What to Look for when Buying a Firewire Repeater
A firewire repeater extends the transmission distance from your computer to you firewire devices. When Apple introduced the firewire in 1995 it was refer to as the IEEE 1394 interface. Sony’s version is referred to as i.Link and Texas Instrument has Lynx. This serial bus interface standard connects high-definition audio equipment with your computer. A firewire repeater repeats the firewire signal and increases the distance from the source. There are several firewire repeaters available. There are some things you need to consider when purchasing a firewire repeater
A repeater was originally designed to transmit telegraphs. The technology has come a long way, however all repeaters are protocol specific. Cell phone towers are repeaters for RF transmission at 800 to 900 MHz. You wouldn’t expect a cell phone tower to transmit your high definition video transmissions. Firewire is very specific technology compatible only with Firewall devices. Do not expect to use any other type of repeater and have it work with firewall devices.
Data transfer Rate
Minimum transfer speed should be 100/200/400/800 Mbps.
How many devices do you plan to connect to the firewire repeater? Firewire Repeaters come with varying port configurations. Determine how many firewire devices you will use at one time. You may not need a 5 hub firewire repeater if you will never have more than 3 devices operating at one time.
Most times a power supply for any firewire device is an optional but necessary piece of equipment. Firewire devices that require firewire bus power can be powered by the firewire repeater when the repeater has a power supply.

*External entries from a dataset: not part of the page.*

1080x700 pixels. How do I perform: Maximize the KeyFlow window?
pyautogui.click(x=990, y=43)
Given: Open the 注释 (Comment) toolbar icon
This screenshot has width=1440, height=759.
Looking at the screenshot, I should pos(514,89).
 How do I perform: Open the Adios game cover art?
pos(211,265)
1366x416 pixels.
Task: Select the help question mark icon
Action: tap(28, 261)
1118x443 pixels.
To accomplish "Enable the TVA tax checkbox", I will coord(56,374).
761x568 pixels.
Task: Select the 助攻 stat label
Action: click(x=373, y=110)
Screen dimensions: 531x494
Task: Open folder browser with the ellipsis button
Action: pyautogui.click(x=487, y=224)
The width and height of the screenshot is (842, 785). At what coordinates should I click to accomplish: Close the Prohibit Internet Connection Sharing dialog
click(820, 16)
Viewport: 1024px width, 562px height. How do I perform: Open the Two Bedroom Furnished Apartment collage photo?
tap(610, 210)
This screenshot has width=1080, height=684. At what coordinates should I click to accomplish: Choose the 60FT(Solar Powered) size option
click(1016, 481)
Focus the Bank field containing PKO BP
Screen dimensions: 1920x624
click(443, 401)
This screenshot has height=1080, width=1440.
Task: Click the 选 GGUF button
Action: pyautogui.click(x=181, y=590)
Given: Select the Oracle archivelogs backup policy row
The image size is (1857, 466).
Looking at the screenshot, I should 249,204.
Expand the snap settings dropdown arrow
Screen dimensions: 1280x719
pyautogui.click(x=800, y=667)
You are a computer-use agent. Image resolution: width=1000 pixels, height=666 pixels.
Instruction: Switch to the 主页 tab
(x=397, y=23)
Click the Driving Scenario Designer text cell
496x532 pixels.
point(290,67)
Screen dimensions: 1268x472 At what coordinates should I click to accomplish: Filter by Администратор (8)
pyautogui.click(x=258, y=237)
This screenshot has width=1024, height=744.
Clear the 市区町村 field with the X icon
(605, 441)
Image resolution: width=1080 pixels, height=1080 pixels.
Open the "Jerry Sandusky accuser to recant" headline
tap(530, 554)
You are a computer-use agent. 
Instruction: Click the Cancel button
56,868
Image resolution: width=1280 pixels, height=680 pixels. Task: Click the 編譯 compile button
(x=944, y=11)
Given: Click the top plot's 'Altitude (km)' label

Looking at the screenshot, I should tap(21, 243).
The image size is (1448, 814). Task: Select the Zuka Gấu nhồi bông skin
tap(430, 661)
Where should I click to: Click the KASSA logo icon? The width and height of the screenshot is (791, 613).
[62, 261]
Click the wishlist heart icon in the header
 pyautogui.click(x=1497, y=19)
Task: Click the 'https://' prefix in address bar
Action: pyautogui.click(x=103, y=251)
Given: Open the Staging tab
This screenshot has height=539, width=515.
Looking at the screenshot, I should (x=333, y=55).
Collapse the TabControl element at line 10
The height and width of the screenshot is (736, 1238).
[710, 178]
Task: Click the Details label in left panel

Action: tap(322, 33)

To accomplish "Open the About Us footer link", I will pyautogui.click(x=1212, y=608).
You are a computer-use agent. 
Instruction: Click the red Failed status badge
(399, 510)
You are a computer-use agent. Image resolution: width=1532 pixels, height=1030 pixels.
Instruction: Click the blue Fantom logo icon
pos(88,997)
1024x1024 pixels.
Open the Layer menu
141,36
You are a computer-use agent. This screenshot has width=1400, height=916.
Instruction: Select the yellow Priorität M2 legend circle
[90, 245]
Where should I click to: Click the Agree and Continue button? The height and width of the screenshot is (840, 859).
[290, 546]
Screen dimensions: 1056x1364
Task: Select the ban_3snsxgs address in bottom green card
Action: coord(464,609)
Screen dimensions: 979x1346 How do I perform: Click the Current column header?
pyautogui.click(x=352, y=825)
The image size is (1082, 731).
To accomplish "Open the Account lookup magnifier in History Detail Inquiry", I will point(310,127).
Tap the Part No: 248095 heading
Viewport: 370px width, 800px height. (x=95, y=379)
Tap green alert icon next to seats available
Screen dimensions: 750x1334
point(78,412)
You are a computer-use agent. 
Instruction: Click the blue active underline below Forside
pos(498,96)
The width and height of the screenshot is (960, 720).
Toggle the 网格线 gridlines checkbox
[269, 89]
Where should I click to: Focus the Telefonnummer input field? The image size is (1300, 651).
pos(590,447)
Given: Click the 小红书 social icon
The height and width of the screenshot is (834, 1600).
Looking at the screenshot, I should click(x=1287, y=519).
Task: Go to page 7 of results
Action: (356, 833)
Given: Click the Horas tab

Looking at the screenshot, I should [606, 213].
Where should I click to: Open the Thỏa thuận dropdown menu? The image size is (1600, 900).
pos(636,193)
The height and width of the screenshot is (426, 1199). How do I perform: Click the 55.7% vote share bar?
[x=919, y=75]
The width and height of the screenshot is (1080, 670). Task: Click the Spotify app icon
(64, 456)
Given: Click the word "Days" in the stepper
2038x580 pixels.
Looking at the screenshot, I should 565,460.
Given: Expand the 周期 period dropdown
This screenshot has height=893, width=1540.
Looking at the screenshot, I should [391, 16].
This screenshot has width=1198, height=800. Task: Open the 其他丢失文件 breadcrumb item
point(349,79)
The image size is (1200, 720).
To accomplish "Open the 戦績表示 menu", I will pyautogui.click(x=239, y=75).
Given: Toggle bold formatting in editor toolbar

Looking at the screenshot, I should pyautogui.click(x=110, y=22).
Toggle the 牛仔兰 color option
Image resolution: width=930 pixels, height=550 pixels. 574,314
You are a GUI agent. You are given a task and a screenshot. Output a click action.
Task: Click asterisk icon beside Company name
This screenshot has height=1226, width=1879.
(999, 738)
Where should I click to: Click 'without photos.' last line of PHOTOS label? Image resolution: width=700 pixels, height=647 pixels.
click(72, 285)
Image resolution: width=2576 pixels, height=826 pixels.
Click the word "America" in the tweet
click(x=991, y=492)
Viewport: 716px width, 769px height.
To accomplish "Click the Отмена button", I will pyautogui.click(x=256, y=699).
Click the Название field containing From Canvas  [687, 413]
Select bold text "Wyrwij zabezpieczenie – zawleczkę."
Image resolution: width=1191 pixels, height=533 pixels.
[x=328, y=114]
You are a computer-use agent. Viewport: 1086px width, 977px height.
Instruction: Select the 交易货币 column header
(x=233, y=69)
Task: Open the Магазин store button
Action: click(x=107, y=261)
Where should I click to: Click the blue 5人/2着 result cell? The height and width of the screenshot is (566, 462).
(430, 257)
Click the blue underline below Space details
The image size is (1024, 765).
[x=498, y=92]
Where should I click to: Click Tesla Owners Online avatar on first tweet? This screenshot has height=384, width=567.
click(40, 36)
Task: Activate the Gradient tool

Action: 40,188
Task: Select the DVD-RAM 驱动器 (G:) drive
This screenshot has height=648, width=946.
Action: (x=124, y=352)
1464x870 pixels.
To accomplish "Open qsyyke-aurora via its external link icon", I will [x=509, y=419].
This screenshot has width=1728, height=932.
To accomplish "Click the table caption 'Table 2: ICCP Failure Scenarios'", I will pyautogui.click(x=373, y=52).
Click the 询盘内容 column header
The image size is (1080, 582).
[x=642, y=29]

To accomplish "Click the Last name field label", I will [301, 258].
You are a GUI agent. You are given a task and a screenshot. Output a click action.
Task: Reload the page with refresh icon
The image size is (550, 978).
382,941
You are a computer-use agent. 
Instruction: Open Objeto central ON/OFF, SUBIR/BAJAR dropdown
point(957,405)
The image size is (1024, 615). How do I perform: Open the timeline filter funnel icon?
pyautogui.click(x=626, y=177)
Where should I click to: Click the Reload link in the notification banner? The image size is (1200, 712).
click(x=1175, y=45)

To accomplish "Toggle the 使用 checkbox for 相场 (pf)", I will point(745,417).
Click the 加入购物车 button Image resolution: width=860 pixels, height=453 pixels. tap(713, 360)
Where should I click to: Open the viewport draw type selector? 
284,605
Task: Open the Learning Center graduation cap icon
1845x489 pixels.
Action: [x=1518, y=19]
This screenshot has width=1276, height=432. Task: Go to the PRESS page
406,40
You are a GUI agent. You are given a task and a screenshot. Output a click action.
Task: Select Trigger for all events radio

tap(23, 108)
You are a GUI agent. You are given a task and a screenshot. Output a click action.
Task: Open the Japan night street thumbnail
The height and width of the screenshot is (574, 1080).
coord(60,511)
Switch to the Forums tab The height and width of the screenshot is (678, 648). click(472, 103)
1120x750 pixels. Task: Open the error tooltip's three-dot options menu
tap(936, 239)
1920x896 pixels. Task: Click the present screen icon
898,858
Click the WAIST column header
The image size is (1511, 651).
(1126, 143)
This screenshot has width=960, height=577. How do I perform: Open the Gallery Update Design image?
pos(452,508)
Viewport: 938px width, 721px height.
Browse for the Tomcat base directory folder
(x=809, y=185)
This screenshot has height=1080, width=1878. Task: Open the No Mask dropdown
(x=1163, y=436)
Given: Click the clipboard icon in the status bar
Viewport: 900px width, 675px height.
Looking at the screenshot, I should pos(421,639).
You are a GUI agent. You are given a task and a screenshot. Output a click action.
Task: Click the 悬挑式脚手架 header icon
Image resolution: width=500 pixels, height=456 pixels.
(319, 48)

Prior to purchasing a firewire repeater determine the distance you require the repeater to perform. Firewire repeaters can cover a distance of 15 feet to more than 3000 feet. You may also need firewire cables, video converters, host adapters or PC bus to firewall adapters. Fiber optic cable is a good choice for long distance reception.
Make sure you purchase a repeater that is compatible with your devices. The standard 9 pin port can generally be changed using cables. Most firewire repeaters works with PC and Mac.
Choose the right MBPS for your data transfer rate. 400 MBPS should be the slowest acceptable rate.
Ethernet Connect Vs Fiber Optic Connection
Determine what you really want the repeater to accomplish. No need to spend money for technology you will never use. As an example: A 400mbps Cat 5.2 (Ethernet) firewire repeater will transfer data at 400mbps and up to approximate 210 feet. A 400mbps Optical repeater (fiber optics) will transfer data at 400mbps and up to approximately 1000m or over 3200 feet. A fiber Optic firewire repeater is more than double the cost of an Ethernet firewire repeater.
Multiply Firewire Repeater
Many times it is more economical to “stack” repeaters to extend the distance of one repeater. You can "daisy chain" several repeaters every 33 feet. This may be helpful if you have several uses for the repeaters.